[Saved entries]

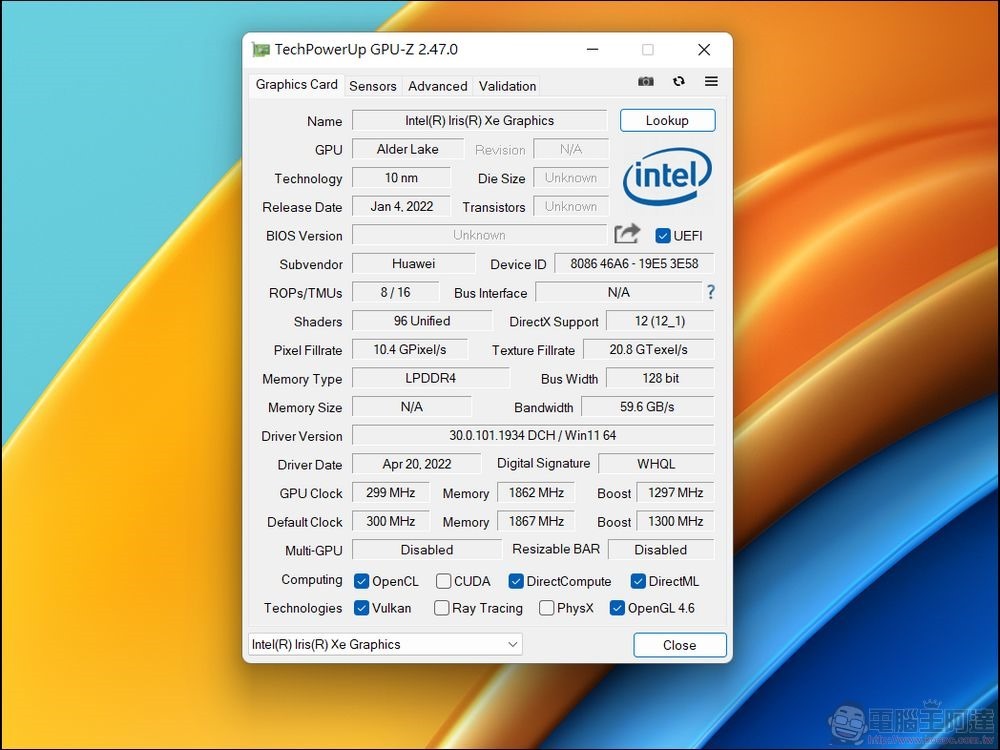Click the GPU-Z logo in the title bar
Screen dimensions: 1000x750
260,49
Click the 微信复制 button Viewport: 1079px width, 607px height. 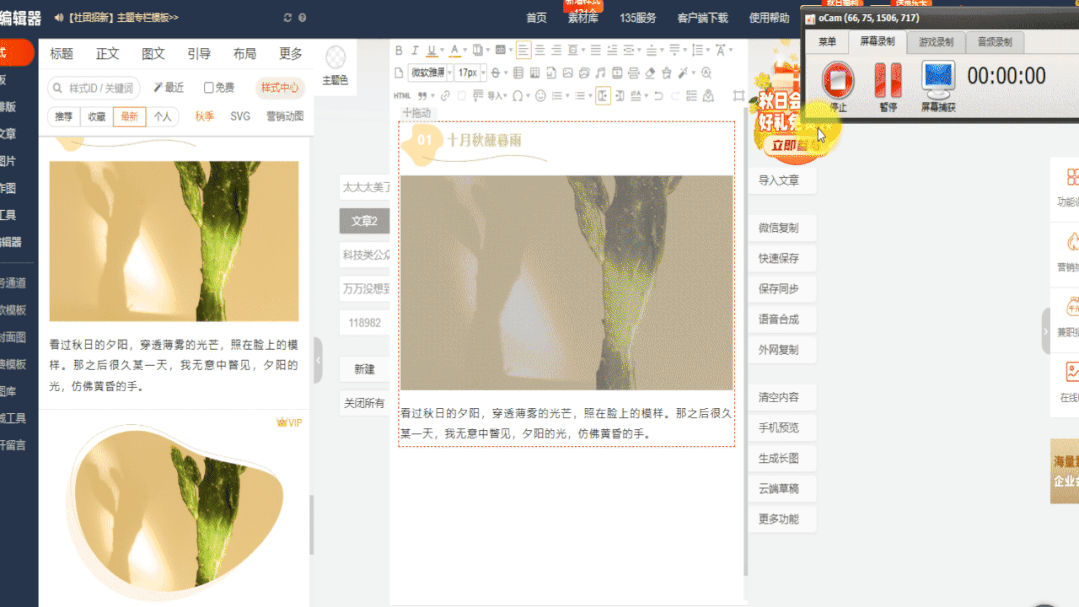click(x=780, y=228)
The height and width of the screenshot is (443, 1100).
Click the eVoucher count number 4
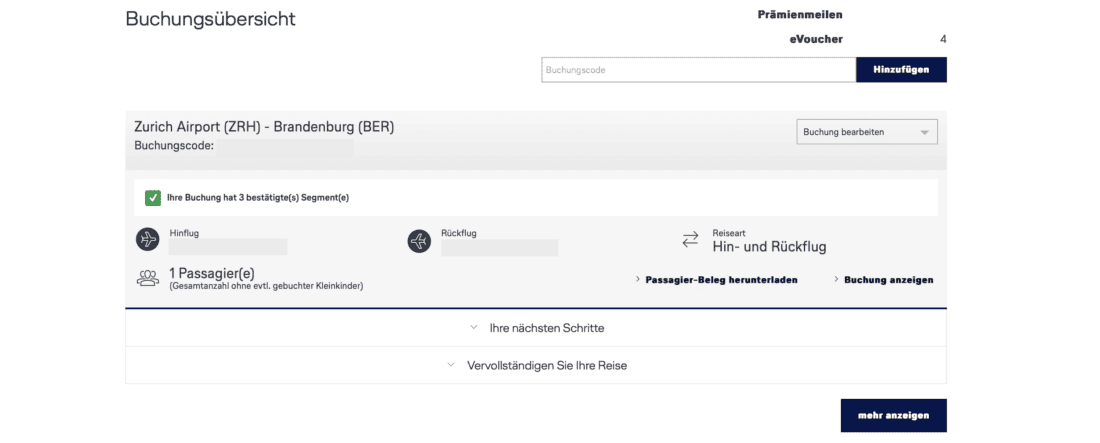pos(943,39)
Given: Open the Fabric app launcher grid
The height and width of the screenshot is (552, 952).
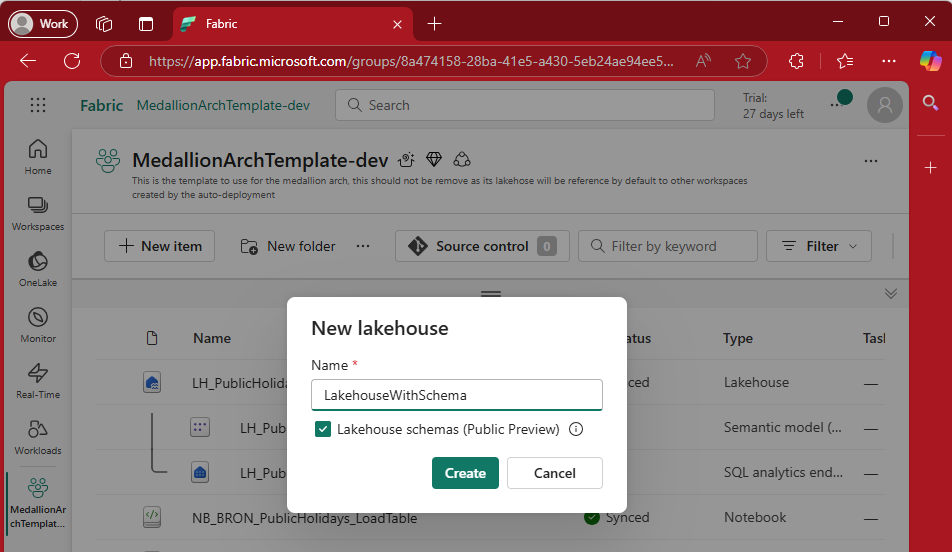Looking at the screenshot, I should (38, 105).
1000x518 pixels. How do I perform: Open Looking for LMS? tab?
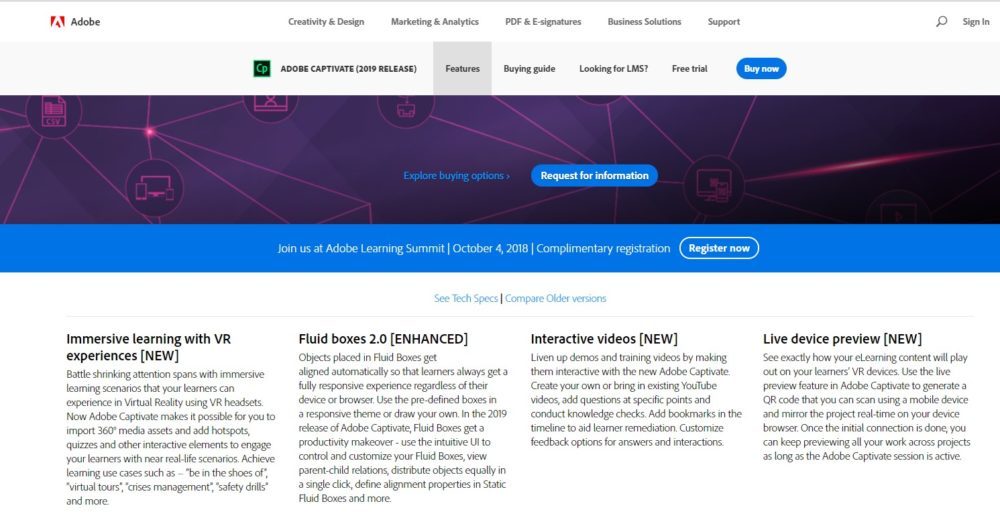[613, 69]
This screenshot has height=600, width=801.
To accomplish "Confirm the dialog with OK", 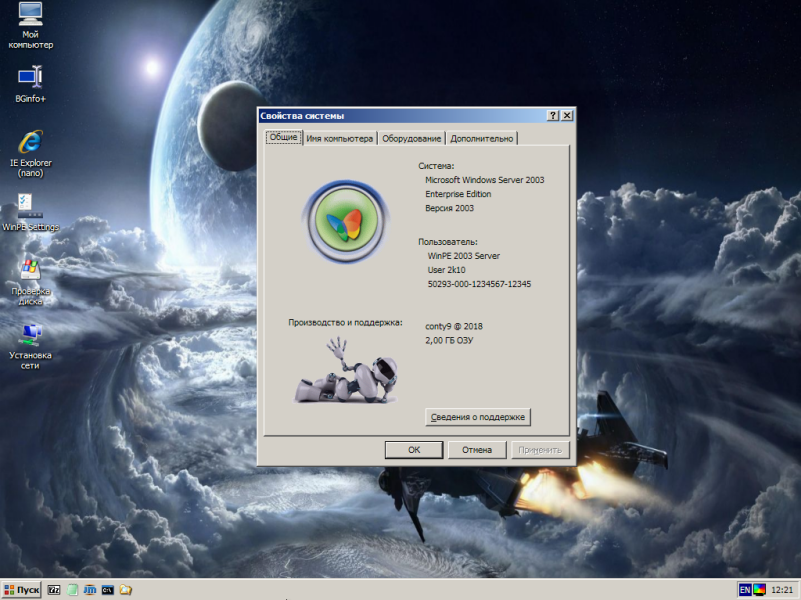I will point(414,450).
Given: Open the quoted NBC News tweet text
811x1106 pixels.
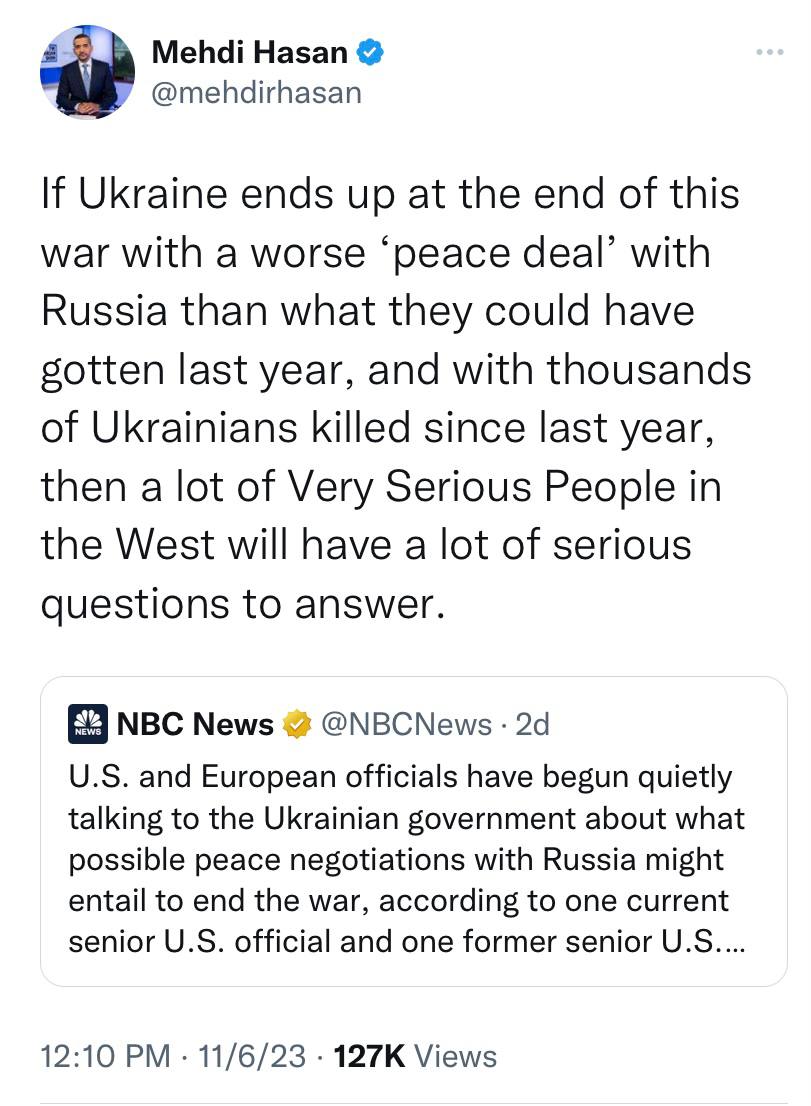Looking at the screenshot, I should [400, 858].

* _Exercise goal_
Check each line of the entries above, and show every one holding the word "Given".

* _Written response_
Given: Open the Fabric app launcher grid
Given: Open the quoted NBC News tweet text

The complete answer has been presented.